TASK DETAILS
With the pictures excluded, retype the records that follow exactly.

INPUT DATA
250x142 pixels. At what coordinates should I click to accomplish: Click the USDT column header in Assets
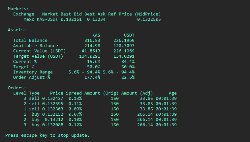[x=129, y=35]
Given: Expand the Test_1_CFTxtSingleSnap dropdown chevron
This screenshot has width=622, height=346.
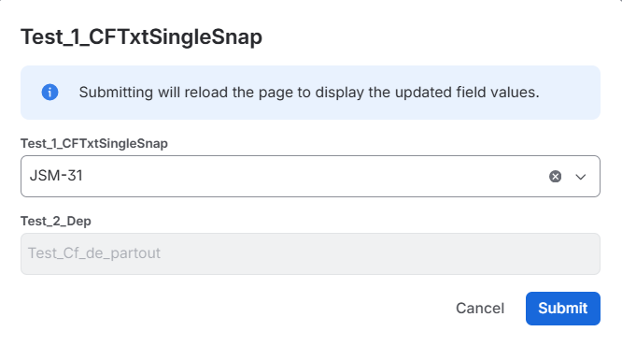Looking at the screenshot, I should coord(581,177).
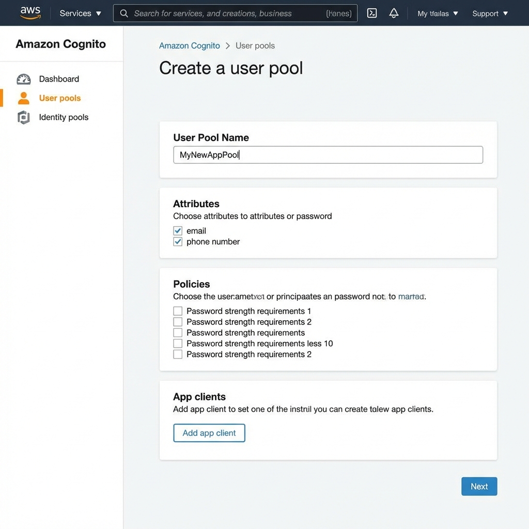Image resolution: width=529 pixels, height=529 pixels.
Task: Enable the email attribute checkbox
Action: pyautogui.click(x=178, y=231)
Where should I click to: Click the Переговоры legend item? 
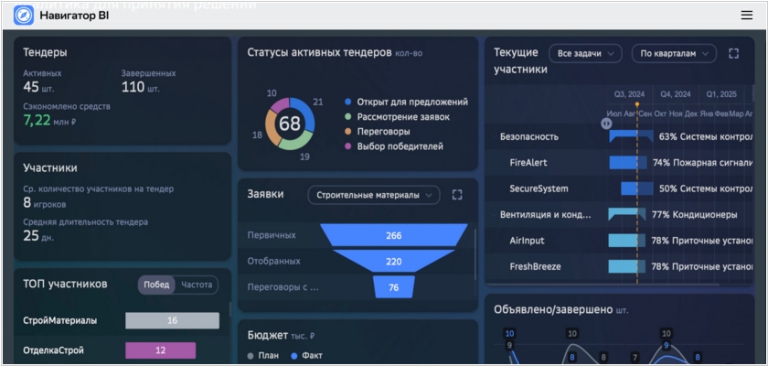pos(382,132)
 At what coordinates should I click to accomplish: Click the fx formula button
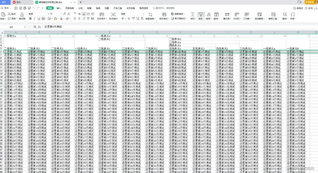tap(39, 27)
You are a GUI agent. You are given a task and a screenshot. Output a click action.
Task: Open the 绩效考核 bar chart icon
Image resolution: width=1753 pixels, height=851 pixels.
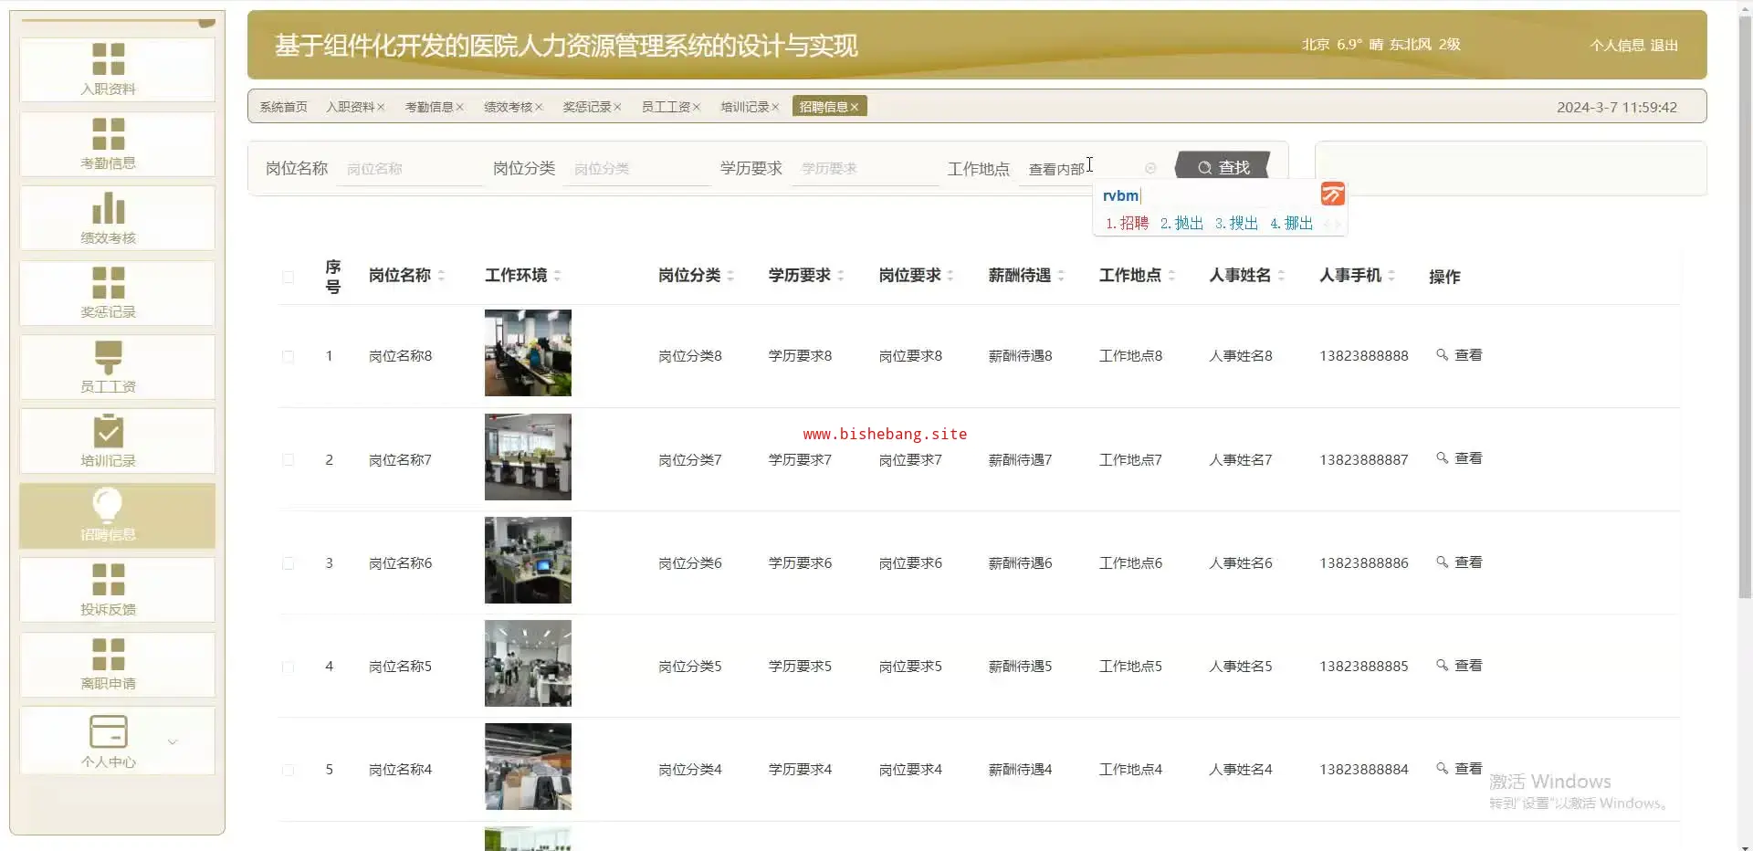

PROBLEM SOLUTION
250x142 pixels. At what coordinates should I click to accomplish: Click the USDT column header in Assets
[x=129, y=35]
Given: Expand the Test_1_CFTxtSingleSnap dropdown chevron
This screenshot has width=622, height=346.
Looking at the screenshot, I should coord(581,177).
Image resolution: width=529 pixels, height=529 pixels.
Task: Enable the email attribute checkbox
Action: pyautogui.click(x=178, y=231)
Where should I click to: Click the Переговоры legend item? 
pos(382,132)
 At what coordinates should I click to accomplish: Click the fx formula button
tap(39, 27)
You are a GUI agent. You are given a task and a screenshot. Output a click action.
Task: Open the 绩效考核 bar chart icon
Image resolution: width=1753 pixels, height=851 pixels.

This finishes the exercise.